- [Task prompt] Return the number of lines below that contain "pyautogui"; nothing else belongs in the reply.

- [Information given]
+ + + + + + +

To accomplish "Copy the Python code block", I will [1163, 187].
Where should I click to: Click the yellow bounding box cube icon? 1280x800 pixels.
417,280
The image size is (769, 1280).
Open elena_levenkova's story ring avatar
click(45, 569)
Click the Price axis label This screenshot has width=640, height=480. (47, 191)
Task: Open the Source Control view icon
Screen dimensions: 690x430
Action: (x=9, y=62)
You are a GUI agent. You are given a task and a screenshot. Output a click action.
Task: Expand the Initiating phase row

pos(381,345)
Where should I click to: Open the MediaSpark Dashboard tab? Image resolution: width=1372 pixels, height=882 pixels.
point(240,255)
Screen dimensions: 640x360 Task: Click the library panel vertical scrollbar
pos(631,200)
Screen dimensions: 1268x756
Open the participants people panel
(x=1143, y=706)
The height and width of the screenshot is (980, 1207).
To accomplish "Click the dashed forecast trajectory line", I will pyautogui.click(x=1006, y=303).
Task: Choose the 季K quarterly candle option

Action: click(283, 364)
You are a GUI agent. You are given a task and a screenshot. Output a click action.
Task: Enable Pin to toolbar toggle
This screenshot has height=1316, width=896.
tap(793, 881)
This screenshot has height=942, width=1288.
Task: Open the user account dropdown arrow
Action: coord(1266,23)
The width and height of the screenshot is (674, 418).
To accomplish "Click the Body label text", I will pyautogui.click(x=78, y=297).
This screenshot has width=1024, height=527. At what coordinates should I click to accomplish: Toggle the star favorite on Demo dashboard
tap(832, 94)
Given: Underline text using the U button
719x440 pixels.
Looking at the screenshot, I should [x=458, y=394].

+ + + + + + +

- [Task output] 2